I have developed tactics to deal with such occasions (they are rare), one of which is to constantly remind myself that you only need an IQ of 23 to be able to breathe and walk. Not that I think everyone is an idiot, far from it, there will be many people who are far worse.
However there will always be a smattering of the usual culprits around. You know them I’m sure, the random changers of direction, those who block the stairs to chat to their mates, and the worst of all the sudden stoppers. Such are the selfish, thoughtless morons.
I usually cope by taking many deep breaths and being efficient, getting in and out as quickly as possible. Unfortunately, one time, I cracked.
It was several years ago and we were in Milton Keynes shopping centre. If you don’t know it, it’s a large shopping centre that is, essentially, a couple of big long ‘streets’. Not sure of the size but you can probably see for about half a mile in either direction.
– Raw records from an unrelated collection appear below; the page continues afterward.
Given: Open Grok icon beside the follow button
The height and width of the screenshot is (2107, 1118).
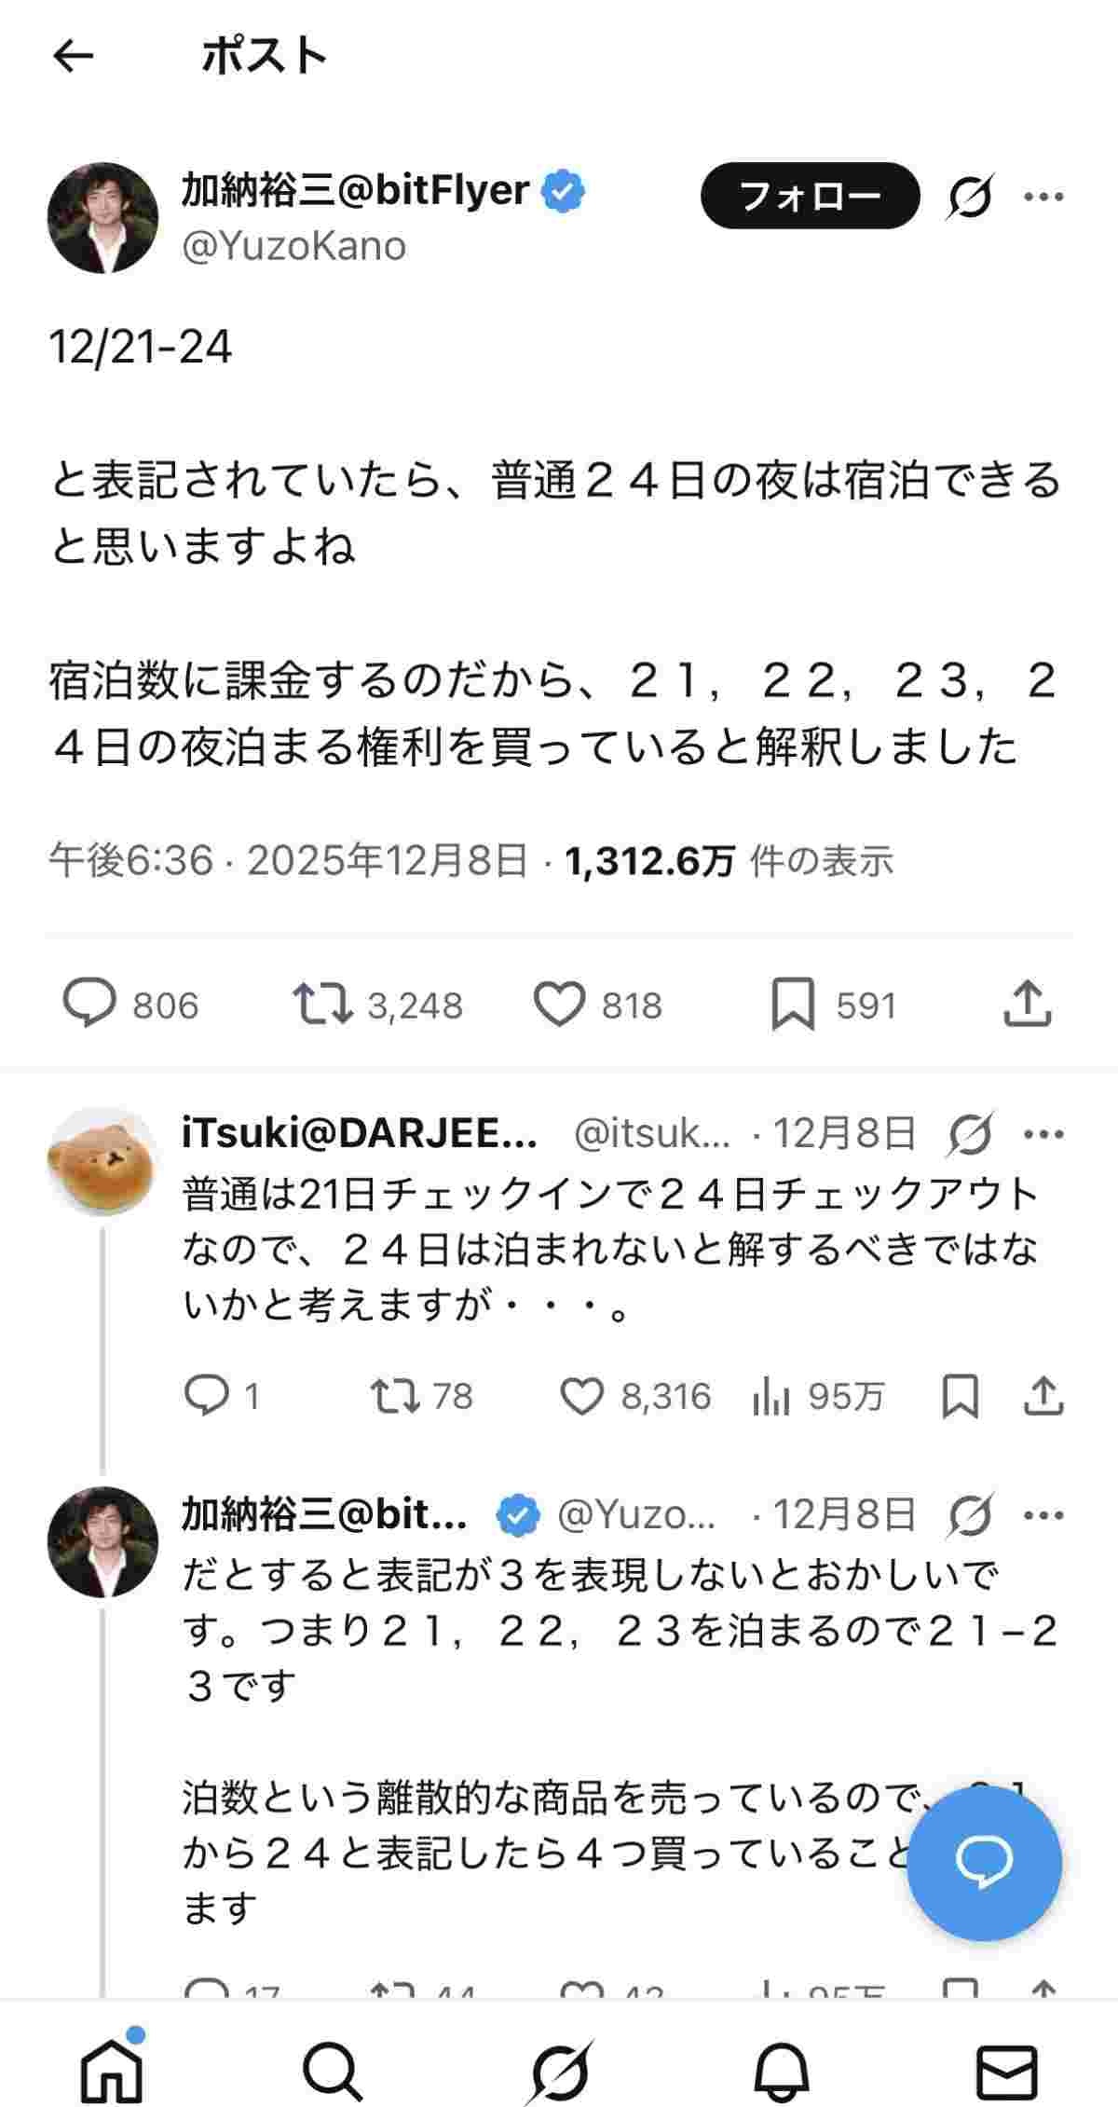Looking at the screenshot, I should 970,196.
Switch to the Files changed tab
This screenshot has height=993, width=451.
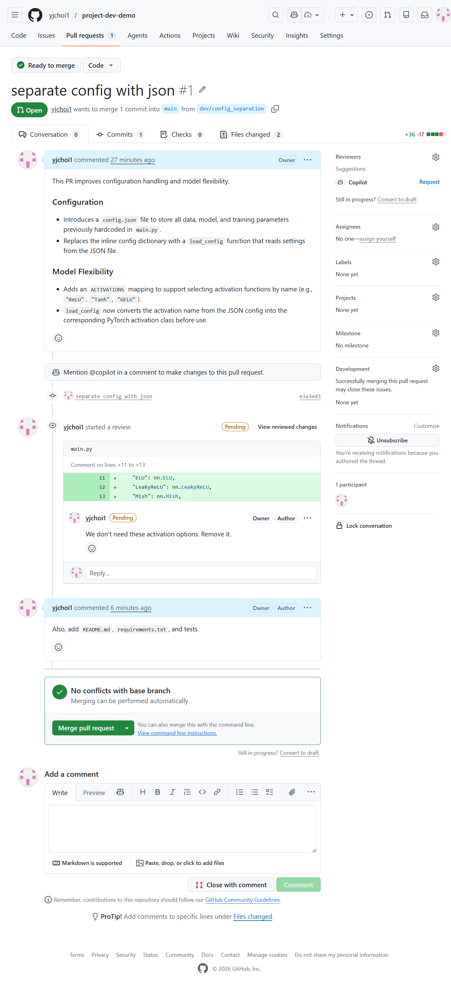[x=250, y=134]
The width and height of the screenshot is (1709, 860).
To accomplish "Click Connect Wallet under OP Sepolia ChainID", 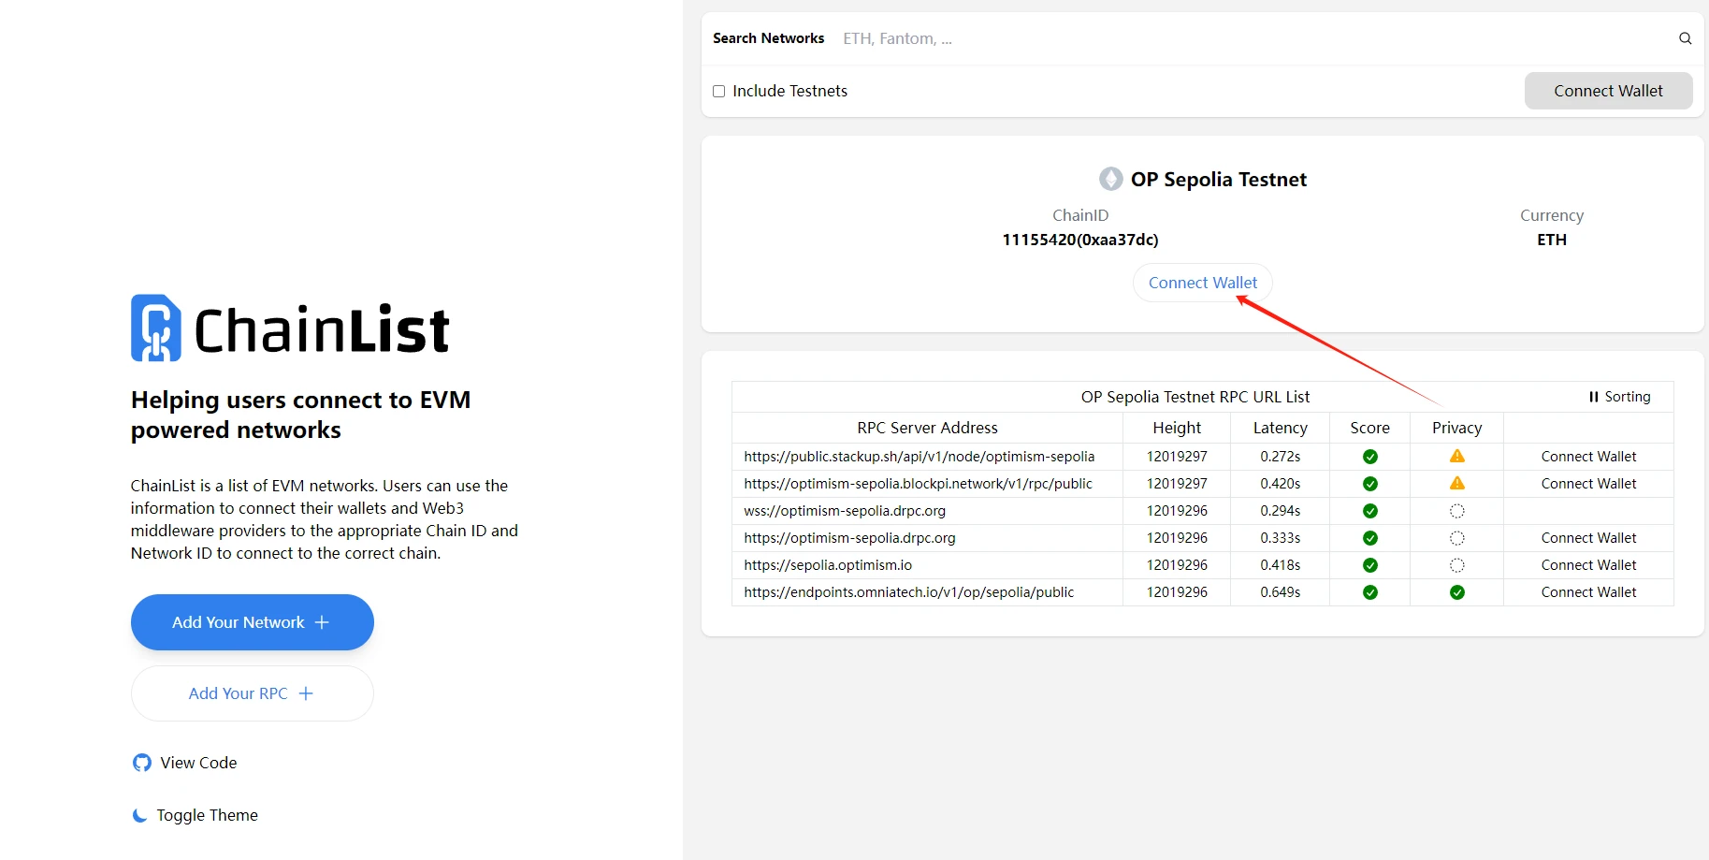I will coord(1202,283).
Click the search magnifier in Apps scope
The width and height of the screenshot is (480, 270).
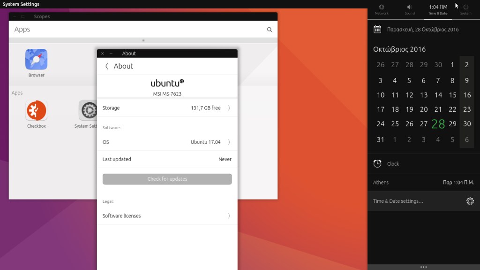270,30
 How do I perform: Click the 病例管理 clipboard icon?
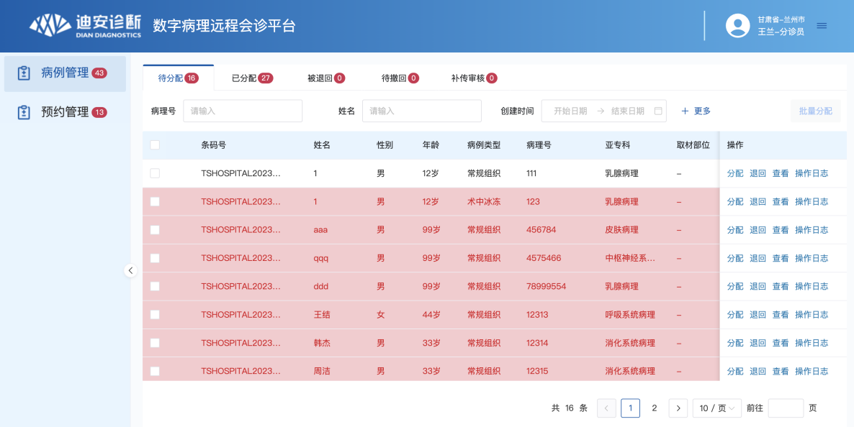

It’s very busy and as we leave a shop we turn left and start walking to the next planned shop. About 100 metres away is a woman. She is walking towards us pushing a buggy. Whilst she is walking she is bent over, talking to the baby in the chair. Obviously she must own this part of the shopping centre and it is I who is trespassing… right?
Regardless we both continue to walk towards each other, a collision on the cards, closer with every step. I’m slowly counting to 10, waiting for her to lift her head and see me.
About 4 metres short I finally crack, stop dead in my tracks and say, firmly, politely and loudly,
The woman jerks to a halt, stands bolt upright and stares at me, her mouth flaps open, then shuts again. I can see she wants to say something but, wisely, she doesn’t.
I glare back and stride off past her, muttering and seething.
Gosh, I’m really looking forward to going shopping.